At the time of the 1819 St. Patrick’s Day celebration in New York City, Irish immigration to America was accelerating, largely due to worsening economic conditions in Ireland. In the eighteenth century, Ireland was economically unstable and highly dependent on agriculture, as the nation lacked the financial means, and skilled workforce, to effectively build a strong industrial sector. The nation had also been under colonial control, to greater or lesser degrees, since the twelfth century, and suffered from British policies that, in many cases, prevented Ireland from developing independent economic status. The largely Catholic working and lower class Irish population also suffered from policies that favored the Protestant elite in Ireland, which had strong ties to Britain. The dominantly Protestant British prevented, for instance, Catholics from owning land or from participating in certain forms of trade.

The population of Ireland expanded during the Wars of the Coalition (1792–1815), which included Napoleon Bonaparte’s rise to power during the French Revolutionary Wars (1793–1802) and the eventual downfall of Napoleon’s government during the Napoleonic Wars (1803–15). The war between Britain and France expanded demand for Irish agricultural products and also eased poverty across Ireland. This led to an increase in the Irish population to the point that the reduction in demand for Irish wheat and potatoes, at the end of the Wars of Coalition, caused a major recession in Ireland and rapid increase in poverty. This was the beginning of a depression that would last for more than twenty years—one that also coincided with a number of natural disasters that brought further catastrophe to the Irish population.
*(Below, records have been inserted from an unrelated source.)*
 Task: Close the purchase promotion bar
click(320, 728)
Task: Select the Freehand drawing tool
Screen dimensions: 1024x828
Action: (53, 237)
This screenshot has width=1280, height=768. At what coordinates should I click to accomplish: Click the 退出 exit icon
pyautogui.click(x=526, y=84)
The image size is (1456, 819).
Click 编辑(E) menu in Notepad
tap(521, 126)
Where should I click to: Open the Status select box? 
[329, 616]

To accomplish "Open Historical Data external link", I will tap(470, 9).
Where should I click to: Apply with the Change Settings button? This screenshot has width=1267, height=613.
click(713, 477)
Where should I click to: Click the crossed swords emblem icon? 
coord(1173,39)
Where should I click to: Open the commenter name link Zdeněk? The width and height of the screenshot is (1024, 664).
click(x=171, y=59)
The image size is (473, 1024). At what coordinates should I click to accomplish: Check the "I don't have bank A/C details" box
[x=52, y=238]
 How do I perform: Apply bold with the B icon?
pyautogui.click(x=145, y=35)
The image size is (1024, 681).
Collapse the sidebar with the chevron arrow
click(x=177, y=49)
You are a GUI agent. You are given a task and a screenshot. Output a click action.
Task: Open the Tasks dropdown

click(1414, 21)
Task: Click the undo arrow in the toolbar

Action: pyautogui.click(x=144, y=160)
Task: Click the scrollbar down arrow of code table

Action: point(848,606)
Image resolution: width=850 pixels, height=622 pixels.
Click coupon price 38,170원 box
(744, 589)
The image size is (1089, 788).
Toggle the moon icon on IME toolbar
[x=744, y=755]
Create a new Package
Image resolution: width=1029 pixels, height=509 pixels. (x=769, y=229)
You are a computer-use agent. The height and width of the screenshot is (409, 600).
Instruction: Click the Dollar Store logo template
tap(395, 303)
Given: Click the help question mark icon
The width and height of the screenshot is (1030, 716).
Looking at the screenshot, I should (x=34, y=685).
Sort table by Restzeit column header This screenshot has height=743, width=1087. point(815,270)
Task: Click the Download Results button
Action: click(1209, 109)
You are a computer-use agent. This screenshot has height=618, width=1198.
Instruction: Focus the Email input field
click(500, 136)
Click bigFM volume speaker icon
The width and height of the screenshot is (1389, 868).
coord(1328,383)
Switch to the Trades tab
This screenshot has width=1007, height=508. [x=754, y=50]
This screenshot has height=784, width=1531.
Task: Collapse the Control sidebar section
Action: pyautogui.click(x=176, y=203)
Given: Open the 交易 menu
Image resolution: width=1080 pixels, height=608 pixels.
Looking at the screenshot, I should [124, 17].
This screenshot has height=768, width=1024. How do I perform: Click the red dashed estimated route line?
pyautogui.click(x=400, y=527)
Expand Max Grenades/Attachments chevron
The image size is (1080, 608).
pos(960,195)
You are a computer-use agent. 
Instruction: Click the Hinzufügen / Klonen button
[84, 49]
In 1814, shipping to the United States, which had been closed during the Napoleonic Wars, was reestablished providing an open immigration route, as thousands of Irish fled to America along with shipments of agricultural products. From 1815 to 1816 more than twenty thousand Irish traveled to North America; British laws, however, restricted trade to the United States, and kept the cost of passage high, thus preventing those in Ireland’s lowest socioeconomic classes from being able to afford passage.

From 1816 to 1818, bad weather caused crops to fail across Ireland. The resulting famine contributed to an outbreak of typhoid and smallpox, ultimately causing the death of more than fifty thousand in Ireland. Irish organizations in the United States—including the Shamrock Friendly Association (1816–26), the Irish Emigrant Association (1817–18), and the Emigrant Assistance Society (1826–29)—promoted Irish immigration and collected funds to help potential immigrants to afford both the cost of passage and the expense of establishing their families in the United States. As Irish immigrants settled in the United States, the communities were often divided by religious, class, and social affiliation, with Catholic Irish forming communities that excluded Protestant Irish and vice versa. Lemoine’s speech before the Shamrock Friendly Association, delivered in 1819, highlights the historic struggle of Ireland under a colonial regime and furthers the idea that the class and religious divisions of the Irish people should be abandoned within the United States in an effort to promote a more united Irish presence in the country.



Irish Aid Organizations

The first wave of Irish immigrants to the United States were predominantly Anglo-Irish from Ulster, and were members of the English-speaking, largely Protestant minority in Ireland. Records of correspondence from the period reveal that there were also thousands of Catholic Irish who migrated to America along with products shipped from Ireland’s southern coast. By the 1800s, immigrants from different national background had organized charitable aid organizations to provide financial and other assistance to immigrants arriving in the country. One of the first organizations focused on Irish immigrants was Boston’s Charitable Irish Society, which formed in 1737, largely representing the Protestant Irish that dominated the first wave of Irish immigration.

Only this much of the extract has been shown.